The trend over the past several years of orthopaedics being a specialty selected by more medical students than there are residency openings will likely continue. We are still the most underrepresented surgical specialty for women in training programs and on faculties. While some progress has been made in this area, we need to increase the number of women in orthopaedics.
JBJS: Looking ahead to the next 20 years or so, what do you think might be three significant advances or changes in orthopaedics?
Dr. Tolo: The changes in orthopaedics have been so dramatic in the past 20 years that it is a challenge for me to predict how our profession will look in 2034. I think medical schools will finally include education in musculoskeletal disorders commensurate with the percentage of patients with these conditions who are seen by primary care physicians. Robotic surgery, currently so common in surgical specialties that deal with soft tissue disorders, may soon be ready for orthopaedic use, but that will be a decade or more from now. Biologics will be used more often, particularly in settings to decrease the onset of articular cartilage damage after ACL injury or intraarticular fractures, and this would be a major advance. It may be that a “bone glue” may supplant casts as a fracture treatment. Whatever advances occur, JBJS is where they should be published.

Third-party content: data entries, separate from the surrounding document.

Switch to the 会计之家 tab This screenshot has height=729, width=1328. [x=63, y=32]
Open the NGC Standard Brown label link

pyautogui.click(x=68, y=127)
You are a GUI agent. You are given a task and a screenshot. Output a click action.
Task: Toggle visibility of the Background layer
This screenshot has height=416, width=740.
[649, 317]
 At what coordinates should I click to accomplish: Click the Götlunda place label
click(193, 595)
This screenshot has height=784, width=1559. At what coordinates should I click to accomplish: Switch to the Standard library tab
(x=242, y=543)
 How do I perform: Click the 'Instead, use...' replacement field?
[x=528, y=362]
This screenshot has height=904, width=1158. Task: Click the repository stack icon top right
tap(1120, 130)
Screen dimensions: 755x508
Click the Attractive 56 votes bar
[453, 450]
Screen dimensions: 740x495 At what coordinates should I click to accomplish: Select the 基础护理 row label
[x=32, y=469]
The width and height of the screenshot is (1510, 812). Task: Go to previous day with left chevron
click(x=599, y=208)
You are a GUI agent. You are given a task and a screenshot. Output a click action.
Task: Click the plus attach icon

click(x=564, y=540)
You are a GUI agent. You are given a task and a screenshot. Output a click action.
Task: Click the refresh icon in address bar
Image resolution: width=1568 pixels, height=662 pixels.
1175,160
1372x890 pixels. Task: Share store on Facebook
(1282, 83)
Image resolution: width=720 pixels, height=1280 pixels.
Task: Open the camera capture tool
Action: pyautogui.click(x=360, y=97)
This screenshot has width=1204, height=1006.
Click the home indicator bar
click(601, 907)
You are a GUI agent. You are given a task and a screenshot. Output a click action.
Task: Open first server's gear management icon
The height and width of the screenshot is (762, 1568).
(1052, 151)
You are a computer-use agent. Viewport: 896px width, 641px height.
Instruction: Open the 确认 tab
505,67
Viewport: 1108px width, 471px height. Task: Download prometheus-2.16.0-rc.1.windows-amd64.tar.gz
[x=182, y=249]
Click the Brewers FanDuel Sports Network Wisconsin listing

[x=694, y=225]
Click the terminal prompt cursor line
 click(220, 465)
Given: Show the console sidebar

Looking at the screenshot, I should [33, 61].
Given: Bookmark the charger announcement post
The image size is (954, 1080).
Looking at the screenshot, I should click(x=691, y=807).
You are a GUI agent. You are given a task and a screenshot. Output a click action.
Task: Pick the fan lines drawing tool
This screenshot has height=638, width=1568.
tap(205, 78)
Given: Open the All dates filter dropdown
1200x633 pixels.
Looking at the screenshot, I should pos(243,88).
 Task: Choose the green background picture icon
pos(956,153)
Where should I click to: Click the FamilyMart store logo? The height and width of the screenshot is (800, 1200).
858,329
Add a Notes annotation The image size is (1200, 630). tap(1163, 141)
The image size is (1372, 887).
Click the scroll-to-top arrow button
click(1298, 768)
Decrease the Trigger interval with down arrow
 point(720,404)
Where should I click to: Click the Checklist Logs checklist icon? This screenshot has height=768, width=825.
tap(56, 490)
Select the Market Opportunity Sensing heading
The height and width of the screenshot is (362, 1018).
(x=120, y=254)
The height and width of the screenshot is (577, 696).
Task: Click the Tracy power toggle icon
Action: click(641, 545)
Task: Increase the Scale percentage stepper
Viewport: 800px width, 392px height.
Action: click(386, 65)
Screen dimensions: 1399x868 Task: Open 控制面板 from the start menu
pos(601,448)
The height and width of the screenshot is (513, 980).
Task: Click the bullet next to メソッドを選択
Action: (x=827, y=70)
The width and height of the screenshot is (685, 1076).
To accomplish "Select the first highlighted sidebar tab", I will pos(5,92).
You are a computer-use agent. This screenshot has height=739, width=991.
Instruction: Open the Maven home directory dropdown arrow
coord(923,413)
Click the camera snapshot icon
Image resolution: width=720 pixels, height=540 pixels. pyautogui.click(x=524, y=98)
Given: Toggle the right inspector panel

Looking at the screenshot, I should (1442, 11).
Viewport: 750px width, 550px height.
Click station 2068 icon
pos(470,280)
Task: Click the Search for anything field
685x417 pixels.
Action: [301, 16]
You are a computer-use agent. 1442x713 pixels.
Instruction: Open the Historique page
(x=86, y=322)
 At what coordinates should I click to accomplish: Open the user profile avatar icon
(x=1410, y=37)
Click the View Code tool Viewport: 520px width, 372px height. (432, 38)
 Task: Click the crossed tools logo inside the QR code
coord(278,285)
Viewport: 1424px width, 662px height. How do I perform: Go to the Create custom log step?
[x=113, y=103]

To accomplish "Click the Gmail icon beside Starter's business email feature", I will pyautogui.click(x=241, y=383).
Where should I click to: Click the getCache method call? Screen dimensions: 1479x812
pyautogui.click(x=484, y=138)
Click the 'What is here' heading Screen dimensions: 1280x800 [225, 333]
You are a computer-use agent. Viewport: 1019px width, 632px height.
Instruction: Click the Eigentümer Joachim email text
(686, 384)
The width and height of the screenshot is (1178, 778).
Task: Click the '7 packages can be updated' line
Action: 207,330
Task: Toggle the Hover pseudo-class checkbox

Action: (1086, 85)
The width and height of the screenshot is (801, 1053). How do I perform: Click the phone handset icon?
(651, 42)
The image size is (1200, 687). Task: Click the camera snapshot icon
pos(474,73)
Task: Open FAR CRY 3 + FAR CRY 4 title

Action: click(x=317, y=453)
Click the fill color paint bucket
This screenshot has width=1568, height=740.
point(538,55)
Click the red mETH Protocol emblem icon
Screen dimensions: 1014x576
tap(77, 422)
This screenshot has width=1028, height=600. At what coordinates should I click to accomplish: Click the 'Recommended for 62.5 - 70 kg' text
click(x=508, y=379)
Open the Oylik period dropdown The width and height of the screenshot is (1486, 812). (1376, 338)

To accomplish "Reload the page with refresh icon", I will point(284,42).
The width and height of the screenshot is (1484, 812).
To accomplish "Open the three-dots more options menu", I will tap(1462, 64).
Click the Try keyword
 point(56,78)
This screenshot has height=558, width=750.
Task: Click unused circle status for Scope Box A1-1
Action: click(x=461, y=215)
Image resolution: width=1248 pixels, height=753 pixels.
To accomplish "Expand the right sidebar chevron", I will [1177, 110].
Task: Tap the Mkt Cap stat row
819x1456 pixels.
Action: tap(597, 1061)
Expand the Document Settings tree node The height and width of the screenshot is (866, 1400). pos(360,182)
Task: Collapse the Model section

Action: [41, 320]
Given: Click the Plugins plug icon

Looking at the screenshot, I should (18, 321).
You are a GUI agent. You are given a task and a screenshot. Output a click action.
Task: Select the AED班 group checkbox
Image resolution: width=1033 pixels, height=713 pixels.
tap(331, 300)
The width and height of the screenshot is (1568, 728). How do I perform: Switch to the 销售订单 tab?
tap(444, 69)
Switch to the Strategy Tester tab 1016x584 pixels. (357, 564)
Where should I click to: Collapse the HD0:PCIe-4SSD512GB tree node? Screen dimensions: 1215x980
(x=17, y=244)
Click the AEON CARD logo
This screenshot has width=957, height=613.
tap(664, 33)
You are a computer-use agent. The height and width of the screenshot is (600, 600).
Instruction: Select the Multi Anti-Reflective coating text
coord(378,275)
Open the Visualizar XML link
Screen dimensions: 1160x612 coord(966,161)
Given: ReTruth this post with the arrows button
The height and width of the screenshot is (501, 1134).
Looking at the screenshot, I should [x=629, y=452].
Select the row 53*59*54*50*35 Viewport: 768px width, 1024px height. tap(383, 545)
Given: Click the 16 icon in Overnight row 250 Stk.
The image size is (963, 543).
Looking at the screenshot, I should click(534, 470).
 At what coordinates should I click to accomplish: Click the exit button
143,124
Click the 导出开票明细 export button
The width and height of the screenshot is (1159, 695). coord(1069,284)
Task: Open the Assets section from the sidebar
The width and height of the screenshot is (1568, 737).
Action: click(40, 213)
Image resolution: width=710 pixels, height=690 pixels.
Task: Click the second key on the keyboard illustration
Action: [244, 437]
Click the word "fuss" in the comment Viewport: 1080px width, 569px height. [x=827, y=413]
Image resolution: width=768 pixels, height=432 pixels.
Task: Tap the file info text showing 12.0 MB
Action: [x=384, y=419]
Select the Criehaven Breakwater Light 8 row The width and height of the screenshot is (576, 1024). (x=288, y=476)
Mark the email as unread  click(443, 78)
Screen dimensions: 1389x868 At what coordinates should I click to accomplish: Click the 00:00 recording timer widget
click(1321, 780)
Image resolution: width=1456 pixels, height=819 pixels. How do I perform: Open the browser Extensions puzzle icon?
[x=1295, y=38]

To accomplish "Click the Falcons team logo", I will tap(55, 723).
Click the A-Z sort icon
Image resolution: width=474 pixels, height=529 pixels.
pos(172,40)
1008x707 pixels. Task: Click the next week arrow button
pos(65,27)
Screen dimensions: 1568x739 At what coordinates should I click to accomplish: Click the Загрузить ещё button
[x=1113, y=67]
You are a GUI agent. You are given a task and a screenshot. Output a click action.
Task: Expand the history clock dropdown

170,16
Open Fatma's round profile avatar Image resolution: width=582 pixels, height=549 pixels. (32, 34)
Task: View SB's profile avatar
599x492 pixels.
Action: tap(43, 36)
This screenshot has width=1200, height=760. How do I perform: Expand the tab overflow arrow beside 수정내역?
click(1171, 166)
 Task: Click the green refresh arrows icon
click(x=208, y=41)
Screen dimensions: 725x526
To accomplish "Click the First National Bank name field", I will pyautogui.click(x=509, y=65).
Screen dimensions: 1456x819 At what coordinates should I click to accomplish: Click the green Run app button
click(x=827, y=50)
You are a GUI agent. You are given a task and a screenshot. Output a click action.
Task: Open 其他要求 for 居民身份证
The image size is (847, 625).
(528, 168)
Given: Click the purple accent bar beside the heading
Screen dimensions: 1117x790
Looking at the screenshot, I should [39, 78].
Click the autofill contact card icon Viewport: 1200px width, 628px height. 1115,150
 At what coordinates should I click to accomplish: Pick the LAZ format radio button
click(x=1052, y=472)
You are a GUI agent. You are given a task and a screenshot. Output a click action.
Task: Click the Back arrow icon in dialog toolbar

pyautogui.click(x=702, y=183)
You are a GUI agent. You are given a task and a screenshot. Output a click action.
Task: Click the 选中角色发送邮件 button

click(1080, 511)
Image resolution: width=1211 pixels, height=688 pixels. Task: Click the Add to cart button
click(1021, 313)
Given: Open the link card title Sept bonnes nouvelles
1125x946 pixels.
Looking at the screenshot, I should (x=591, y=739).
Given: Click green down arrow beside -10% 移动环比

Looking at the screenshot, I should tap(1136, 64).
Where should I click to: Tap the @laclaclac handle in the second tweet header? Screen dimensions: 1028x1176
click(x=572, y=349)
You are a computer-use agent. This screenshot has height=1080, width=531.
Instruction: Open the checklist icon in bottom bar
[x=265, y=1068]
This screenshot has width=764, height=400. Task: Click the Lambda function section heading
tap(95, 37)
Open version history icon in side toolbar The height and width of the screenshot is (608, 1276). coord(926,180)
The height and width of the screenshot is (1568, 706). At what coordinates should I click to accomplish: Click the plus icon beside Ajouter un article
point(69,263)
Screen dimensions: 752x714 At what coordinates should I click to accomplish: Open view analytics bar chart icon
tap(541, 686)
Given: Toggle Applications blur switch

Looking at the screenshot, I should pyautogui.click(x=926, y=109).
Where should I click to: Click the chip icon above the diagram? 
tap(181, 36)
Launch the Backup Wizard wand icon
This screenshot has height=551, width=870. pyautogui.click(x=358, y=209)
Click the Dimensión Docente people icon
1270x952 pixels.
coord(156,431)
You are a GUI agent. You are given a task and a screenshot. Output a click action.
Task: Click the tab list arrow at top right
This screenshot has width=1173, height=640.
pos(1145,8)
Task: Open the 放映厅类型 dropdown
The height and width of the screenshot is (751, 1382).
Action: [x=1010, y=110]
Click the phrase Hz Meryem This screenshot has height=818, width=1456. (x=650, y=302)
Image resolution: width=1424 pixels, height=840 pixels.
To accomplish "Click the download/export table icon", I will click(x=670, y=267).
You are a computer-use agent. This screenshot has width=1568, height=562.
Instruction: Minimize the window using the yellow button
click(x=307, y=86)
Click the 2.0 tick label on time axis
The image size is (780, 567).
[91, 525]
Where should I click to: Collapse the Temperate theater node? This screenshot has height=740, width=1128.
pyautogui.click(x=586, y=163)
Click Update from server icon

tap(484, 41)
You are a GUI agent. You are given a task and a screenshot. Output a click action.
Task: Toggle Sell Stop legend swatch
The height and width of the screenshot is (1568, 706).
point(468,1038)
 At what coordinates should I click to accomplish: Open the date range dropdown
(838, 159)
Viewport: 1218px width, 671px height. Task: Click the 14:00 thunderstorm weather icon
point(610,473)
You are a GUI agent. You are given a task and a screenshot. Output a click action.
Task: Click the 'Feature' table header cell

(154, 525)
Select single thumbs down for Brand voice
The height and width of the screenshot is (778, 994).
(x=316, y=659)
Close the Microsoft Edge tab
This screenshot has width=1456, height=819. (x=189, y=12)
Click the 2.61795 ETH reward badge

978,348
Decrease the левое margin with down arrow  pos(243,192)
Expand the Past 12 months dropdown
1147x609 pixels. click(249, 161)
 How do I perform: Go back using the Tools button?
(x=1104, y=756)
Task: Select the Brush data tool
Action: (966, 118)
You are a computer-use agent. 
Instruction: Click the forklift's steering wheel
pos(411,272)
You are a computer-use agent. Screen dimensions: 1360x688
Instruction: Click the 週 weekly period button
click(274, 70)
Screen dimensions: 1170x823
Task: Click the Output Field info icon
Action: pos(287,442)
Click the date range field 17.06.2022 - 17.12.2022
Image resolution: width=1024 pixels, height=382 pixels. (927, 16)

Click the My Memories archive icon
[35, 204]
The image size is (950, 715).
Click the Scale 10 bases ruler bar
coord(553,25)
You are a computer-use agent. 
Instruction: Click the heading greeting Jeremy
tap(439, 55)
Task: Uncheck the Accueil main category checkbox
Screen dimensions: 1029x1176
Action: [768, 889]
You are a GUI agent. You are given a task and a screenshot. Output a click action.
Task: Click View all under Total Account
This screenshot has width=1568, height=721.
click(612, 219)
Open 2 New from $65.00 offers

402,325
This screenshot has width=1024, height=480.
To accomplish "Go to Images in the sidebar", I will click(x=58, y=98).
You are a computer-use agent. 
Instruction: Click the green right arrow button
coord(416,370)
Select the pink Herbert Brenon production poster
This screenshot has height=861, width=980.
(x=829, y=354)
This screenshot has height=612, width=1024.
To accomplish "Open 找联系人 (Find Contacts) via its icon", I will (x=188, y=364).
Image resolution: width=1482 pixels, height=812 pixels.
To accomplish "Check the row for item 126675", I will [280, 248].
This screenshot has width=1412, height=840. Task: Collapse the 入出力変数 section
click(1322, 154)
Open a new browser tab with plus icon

JBJS: What is your favorite thing about your profession?
Dr. Tolo: No question….it is helping patients get better. I am fortunate to have worked in pediatric orthopaedics my entire career. All children want to get better, and the ability to play a part in helping advance the health of children has been extremely rewarding for me. I still love going to work every day, and the grateful feedback that I receive almost daily from families is incredible. There are few other professions or vocations that provide this benefit.
JBJS: What are you looking forward to most as you make this transition?
Dr. Tolo: Once I have dealt with my withdrawal symptoms from my time at JBJS, I will increase my clinical outpatient and operative activity at the Children’s Hospital Los Angeles, mainly in spinal deformity, skeletal dysplasia, and cerebral palsy, though probably a bit less than 100% full time. I look forward to spending quality time with my wife Charlene, who has put up with a sometimes crazy schedule for 49 years of marriage, and to getting my golf handicap down to the low teens. It will be difficult for me to break away completely from orthopaedics, which has provided me with an incredibly satisfying career and multiple opportunities to contribute to our profession globally, through a number of societies/associations–and through JBJS.